Hackers stole $100 million from the account of Bangladesh’s central bank at the Federal Reserve Bank of New York last month, laundering the purloined funds through Sri Lankan banks and casinos in the Philippines.
Bangladesh officials are blaming the New York arm of the U.S. central bank for allowing the transfer to go through and on Tuesday threatened to sue, but are also reportedly investigating whether the theft was an inside job by employees who had access to the proper transfer codes. The Fed has denied that its systems were hacked.
The money was moved out of the Bangladesh bank’s account on Feb. 5 using the Society for Worldwide Interbank Financial Telecommunication system, known as SWIFT, which is one of the secure messaging platforms used to transmit money transfers around the world between banks.
Fed officials haven’t said much other than to deny any breaches at their end. “There is no evidence of attempts to penetrate Federal Reserve systems and no evidence Fed systems were compromised,” the bank said in a statement on its official Twitter account.
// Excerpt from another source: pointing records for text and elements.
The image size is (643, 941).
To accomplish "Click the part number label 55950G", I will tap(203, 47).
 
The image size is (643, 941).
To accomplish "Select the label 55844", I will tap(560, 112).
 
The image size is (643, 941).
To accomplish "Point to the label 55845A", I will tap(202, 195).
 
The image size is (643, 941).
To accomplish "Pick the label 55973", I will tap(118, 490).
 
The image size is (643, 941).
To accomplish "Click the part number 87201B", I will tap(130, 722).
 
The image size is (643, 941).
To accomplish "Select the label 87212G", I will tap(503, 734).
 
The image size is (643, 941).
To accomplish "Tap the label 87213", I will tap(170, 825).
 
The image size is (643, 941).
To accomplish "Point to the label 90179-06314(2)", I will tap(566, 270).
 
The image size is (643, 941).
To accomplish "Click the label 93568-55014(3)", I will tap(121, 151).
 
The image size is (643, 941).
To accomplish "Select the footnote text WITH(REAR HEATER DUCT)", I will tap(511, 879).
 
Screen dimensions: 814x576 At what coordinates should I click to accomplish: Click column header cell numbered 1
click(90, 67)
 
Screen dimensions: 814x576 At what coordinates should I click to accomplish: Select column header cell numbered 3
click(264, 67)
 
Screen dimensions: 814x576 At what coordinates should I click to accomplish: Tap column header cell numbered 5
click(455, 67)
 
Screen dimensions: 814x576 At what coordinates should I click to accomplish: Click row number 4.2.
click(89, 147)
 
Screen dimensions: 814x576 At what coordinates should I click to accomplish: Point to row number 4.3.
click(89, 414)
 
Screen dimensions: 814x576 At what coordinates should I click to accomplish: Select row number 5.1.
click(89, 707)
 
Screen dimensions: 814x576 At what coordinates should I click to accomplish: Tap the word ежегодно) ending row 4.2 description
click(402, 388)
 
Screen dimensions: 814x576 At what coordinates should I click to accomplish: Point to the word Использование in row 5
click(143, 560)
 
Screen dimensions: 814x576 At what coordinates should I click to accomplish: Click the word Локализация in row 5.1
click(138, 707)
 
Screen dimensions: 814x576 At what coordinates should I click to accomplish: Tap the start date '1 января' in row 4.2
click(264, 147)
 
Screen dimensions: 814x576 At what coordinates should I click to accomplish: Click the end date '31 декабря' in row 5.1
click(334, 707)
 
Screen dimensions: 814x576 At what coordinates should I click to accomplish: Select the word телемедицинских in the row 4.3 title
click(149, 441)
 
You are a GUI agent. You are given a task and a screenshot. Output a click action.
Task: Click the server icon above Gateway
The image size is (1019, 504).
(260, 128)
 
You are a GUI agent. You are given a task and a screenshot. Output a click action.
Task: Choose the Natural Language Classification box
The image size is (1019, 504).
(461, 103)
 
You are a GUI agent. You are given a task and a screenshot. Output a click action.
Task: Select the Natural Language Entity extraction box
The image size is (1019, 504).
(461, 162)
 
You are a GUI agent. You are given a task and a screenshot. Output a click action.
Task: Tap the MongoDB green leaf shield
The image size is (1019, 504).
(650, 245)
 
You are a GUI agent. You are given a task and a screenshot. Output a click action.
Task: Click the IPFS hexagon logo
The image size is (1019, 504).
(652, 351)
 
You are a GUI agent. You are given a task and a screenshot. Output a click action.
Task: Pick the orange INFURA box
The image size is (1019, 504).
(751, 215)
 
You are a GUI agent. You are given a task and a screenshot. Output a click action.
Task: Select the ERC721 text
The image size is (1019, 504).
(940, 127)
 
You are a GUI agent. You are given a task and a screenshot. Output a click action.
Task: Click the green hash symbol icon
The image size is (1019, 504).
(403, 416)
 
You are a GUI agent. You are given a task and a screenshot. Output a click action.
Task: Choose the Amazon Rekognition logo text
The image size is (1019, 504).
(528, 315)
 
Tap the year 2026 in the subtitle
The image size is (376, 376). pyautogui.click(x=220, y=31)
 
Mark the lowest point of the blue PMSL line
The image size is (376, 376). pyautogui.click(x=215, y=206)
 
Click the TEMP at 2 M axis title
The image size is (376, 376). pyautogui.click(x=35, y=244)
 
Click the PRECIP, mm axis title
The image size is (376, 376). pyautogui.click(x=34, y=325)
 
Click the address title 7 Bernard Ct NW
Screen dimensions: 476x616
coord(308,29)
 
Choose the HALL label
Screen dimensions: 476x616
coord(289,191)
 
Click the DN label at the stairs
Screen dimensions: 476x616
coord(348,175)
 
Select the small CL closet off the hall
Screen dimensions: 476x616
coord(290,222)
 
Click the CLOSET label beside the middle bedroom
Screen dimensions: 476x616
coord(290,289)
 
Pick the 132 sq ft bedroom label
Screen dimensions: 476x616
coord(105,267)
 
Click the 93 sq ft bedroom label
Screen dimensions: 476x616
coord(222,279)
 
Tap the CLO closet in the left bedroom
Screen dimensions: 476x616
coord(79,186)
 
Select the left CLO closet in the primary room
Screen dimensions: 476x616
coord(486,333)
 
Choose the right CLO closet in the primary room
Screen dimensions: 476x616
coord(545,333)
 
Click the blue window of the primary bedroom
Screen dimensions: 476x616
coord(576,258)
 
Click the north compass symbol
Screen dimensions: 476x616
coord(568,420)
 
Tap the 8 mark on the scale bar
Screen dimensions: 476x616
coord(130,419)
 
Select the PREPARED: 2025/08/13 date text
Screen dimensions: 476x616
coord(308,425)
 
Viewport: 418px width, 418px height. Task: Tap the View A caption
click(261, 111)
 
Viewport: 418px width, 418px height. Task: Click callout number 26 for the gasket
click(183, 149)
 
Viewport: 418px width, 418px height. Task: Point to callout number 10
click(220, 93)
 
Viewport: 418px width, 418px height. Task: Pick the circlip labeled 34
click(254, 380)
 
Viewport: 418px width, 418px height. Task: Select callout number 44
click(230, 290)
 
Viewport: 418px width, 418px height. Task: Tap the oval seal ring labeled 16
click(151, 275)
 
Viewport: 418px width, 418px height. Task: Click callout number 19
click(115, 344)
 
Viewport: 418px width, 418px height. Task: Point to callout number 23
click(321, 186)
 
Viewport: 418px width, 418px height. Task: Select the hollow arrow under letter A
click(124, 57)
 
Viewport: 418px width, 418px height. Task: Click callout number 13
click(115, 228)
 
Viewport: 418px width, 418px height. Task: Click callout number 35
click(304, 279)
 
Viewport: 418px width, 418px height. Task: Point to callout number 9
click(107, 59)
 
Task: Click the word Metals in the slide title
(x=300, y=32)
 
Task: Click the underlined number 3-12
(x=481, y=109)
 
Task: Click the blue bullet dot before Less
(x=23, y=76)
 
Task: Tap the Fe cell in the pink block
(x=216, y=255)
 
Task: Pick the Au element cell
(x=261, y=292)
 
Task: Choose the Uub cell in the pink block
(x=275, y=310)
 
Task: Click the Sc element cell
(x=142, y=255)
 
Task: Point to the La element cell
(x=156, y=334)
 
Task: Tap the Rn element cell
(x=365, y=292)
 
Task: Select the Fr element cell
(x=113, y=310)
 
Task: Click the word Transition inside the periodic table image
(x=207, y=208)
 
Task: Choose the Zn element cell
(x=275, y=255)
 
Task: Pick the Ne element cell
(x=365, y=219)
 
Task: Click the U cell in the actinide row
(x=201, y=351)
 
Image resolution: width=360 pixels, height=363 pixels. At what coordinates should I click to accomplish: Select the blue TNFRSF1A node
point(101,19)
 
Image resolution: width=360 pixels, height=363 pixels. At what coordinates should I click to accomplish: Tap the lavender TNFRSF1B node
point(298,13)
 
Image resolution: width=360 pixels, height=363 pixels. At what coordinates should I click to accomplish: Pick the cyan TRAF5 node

Bangladesh Finance Minister AMA Muhith, speaking at a press conference on Tuesday, said the central bank planned to sue over the lost funds, despite the Fed’s statements. “We’ve heard that Federal Reserve Bank of New York has completely denied their responsibility. They don’t have any right,” Muhith said at a press conference in Dhaka. “We’ll file a case against them. We have kept the money with them. They are responsible.”
At the same time, the bank is investigating insiders who had access to the SWIFT codes, the Dhaka Tribune reported on Wednesday. Only 5 out of about 30 SWIFT transfer requests made by the hackers on the Bangladesh account succeeded.
About $20 million of the funds that were transferred through Sri Lanka have been recovered, while authorities continue to purse the remaining $80 million that made its way to black market currency dealers in the Philippines, then to several casinos before going back to the dealers and out of the country. Bangladesh’s Financial Intelligence Unit is working with the Philippines Anti-Money Laundering Authority to trace the rest the money, Bangladesh officials said.
Hundreds of foreign governments including Bangladesh keep their dollar currency reserves on deposit at the New York Fed, in part to make it easy to invest in U.S. Treasury securities.